Les électeurs font la queue devant le bureau de vote à Mbeni, le 25 janvier. © Ibrahim Youssouf/AFP

Le second tour des législatives aux Comores verra s'affronter dans un face-à-face à l'issue incertaine, le parti du président Ikililou Dhoinine à celui de son prédécesseur, Ahmed Abdallah Mohamed Sambi.

Trois députés comoriens ont été élus dès le premier tour de dimanche, dont deux de l’UPCD (au pouvoir) sur la petite île de Mohéli et un candidat de Juwa – le parti de Sambi – sur l’île de Grande Comore.

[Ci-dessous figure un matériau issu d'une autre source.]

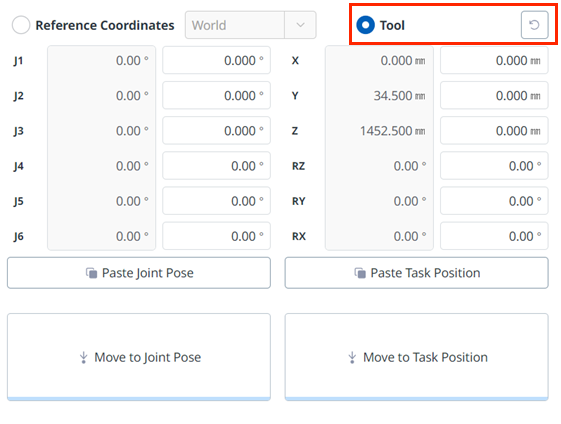Click the Move to Task Position button
The height and width of the screenshot is (424, 561).
[x=416, y=357]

Ailleurs, la présence de cinq à huit candidats au premier tour et le jeu des ralliements rend l’issue du second tour indécise.

Second tour le 22 février

Le second tour aura lieu le 22 février, en même temps que les municipales.

Les différences de programme entre les deux camps sont ténues dans l’archipel où l’argent de la diaspora établie en France (ou à Madagascar) assure la survie d’une partie de la population. Les Comores vivent depuis des années au gré des arriérés de salaires, des coupures de courant et des ordures ménagères non collectées dont l’odeur empeste certaines rues de Moroni.

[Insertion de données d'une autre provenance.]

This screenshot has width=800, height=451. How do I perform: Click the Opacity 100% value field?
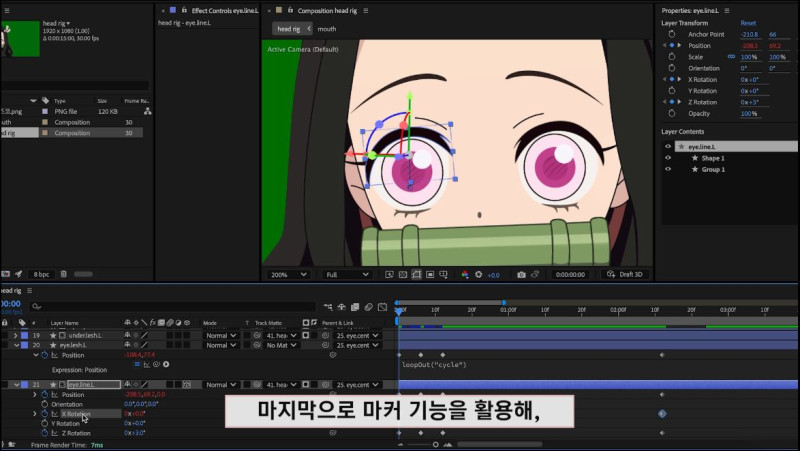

>> Lire aussi : Le portrait de l’actuel président, le "discret" Ikililou Dhoinine

Les législatives, un baromètre avant la présidentielles de 2016

Surnommé le "chiite" parce qu’il a fait une partie de ses études en Iran, Ahmed Abdallah Mohamed Sambi s’est fait le champion de la restauration de l’autorité de l’État et du rapprochement avec le monde arabo-musulman. Il avait reçu le président iranien Mahmoud Ahmadinejad en 2009, sans rompre pour autant avec l’aide française, importante aux Comores. Le pays est membre de la Ligue arabe.

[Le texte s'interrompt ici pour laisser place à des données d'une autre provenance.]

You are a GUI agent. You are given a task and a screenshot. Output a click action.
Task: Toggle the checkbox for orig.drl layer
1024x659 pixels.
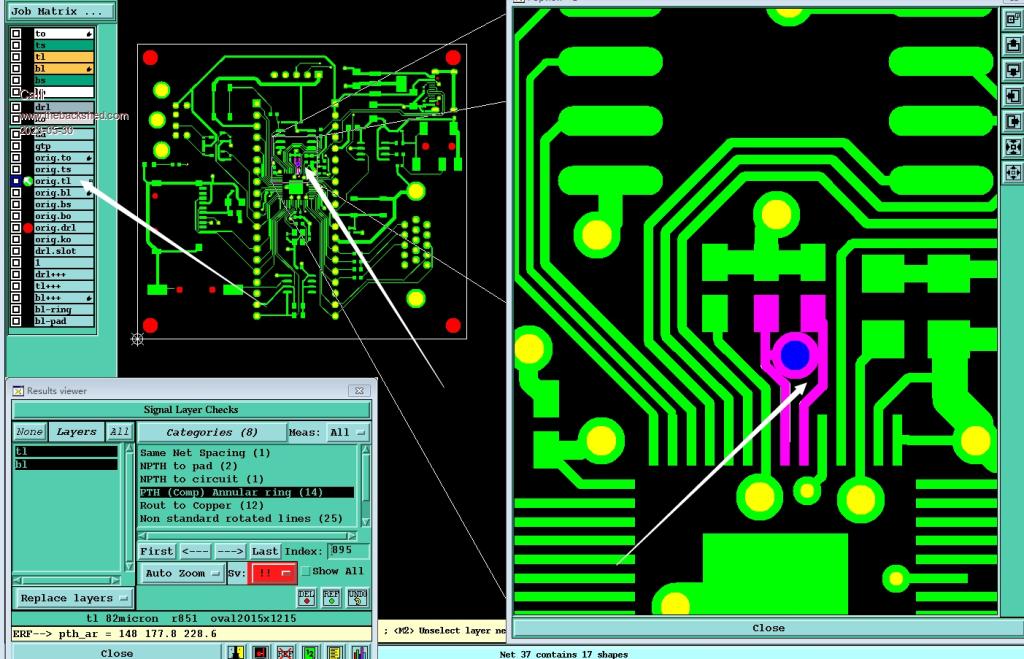(x=16, y=228)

Abdallah Mohamed Sambi en meeting – AFP PHOTO/IBRAHIM YOUSSOUF

Déjà président de 2006 à 2011, Sambi vise à revenir à la présidence en 2016. Ses détracteurs l’accusent de jouer avec le feu, dans un pays qui a connu plusieurs crises séparatistes que la rotation de chaque île à la présidence a permis d’apaiser.

Depuis l’indépendance 1975, ce micro-État musulman francophone a connu vingt coups d’État ou tentatives. La dernière remonte à 2013.

Selon ce principe de rotation, le prochain chef de l’État devrait être un natif de Grande Comore, et non un natif d’Anjouan comme Sambi.

Avec une majorité à l’assemblée, l’ex-président pourrait modifier la Constitution et revenir au pouvoir

Une majorité à l’Assemblée nationale donnerait les coudées franches à Sambi pour modifier si besoin la Constitution.

Dimanche, le parti sambiste a remporté la majorité à l’Assemblée insulaire d’Anjouan, ce qui lui assure d’avance trois députés à l’Assemblée nationale.

Trente-trois sièges sont à pourvoir dans la nouvelle Assemblée nationale comorienne : 24 sont élus au suffrage universel direct, et neuf désignés par leurs pairs des trois parlements insulaires.

71 % de participation

Le scrutin de dimanche a dépassé les 71 % de participation selon la commission électorale.

"La transparence du scrutin était meilleure que les fois précédentes", a salué Anna Constantini, la responsable du bureau de l’Union européenne (UE). L’UE est le principal bailleur aux côtés de l’État comorien de l’organisation du scrutin, le plus coûteux de l’histoire nationale avec près de cinq millions d’euros pour 275 000 inscrits.